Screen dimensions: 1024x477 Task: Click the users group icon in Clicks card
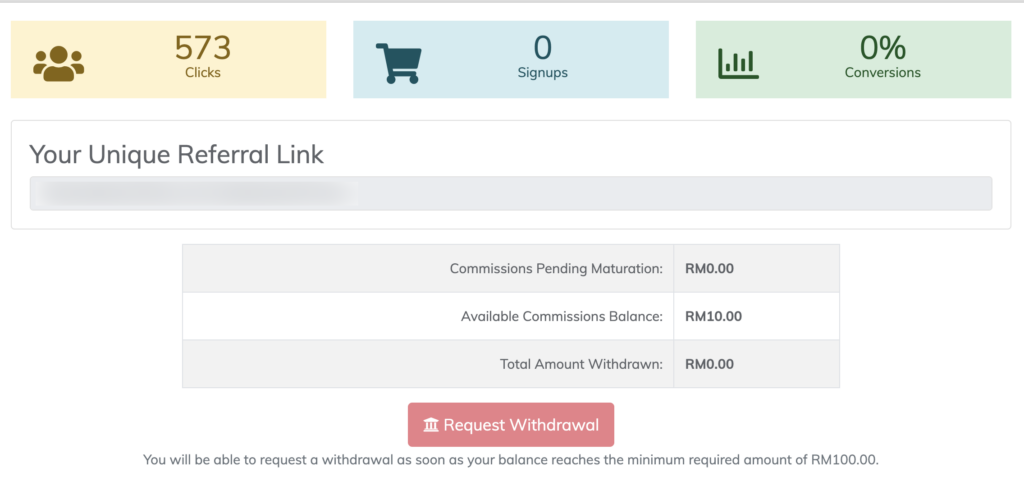[59, 62]

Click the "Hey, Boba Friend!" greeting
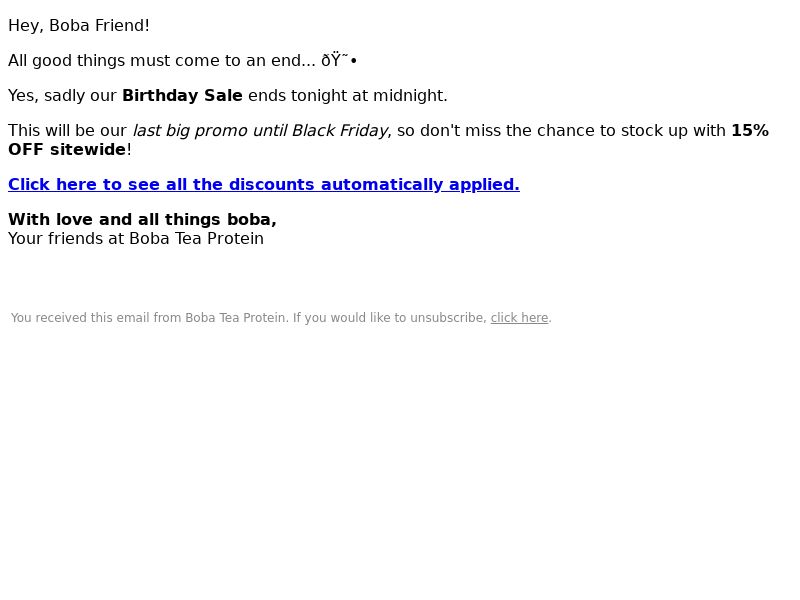(x=79, y=26)
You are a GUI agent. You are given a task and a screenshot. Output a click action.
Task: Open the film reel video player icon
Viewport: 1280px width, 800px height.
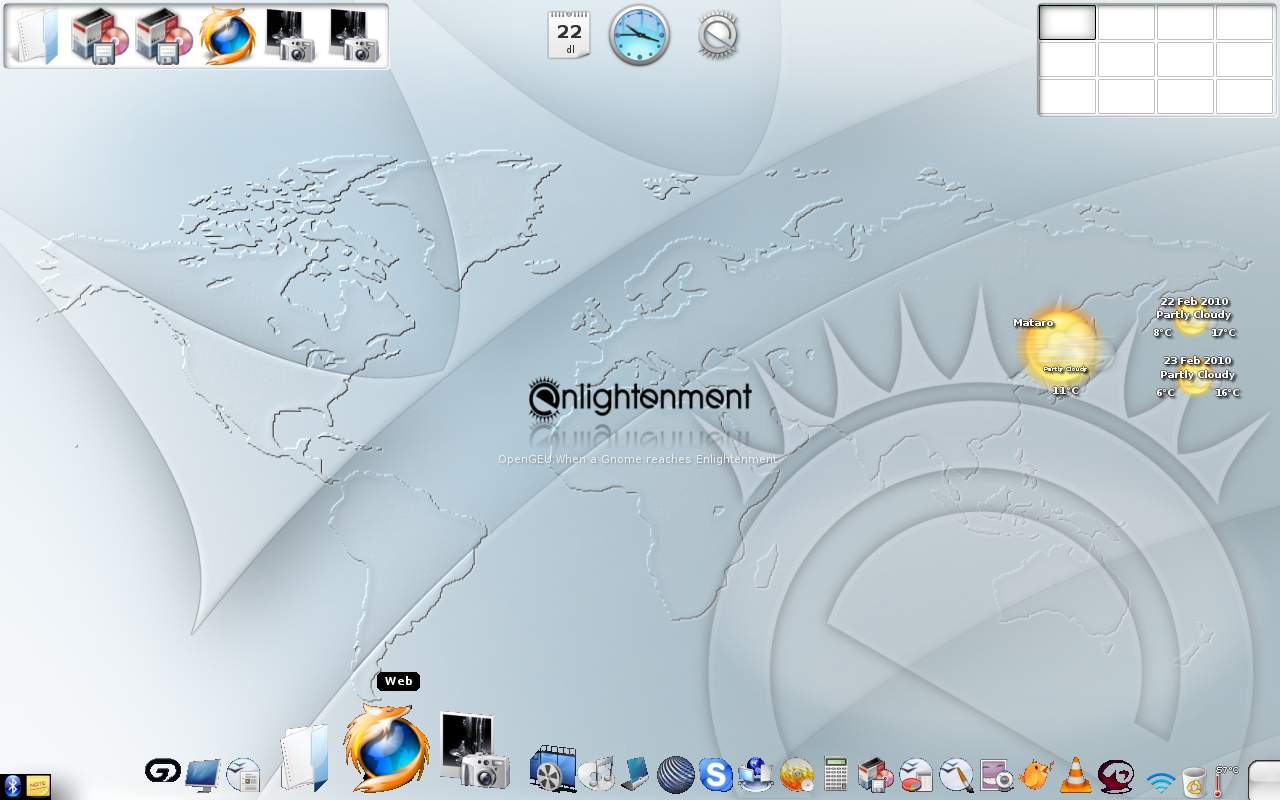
────────
The records above should be output exactly, but without any of their pictures.

Task result:
Screen dimensions: 1024x477 Task: Click the users group icon in Clicks card
[59, 62]

Click the "Hey, Boba Friend!" greeting
(x=79, y=26)
You are a GUI agent. You are given a task and a screenshot. Output a click action.
Task: Open the film reel video player icon
Viewport: 1280px width, 800px height.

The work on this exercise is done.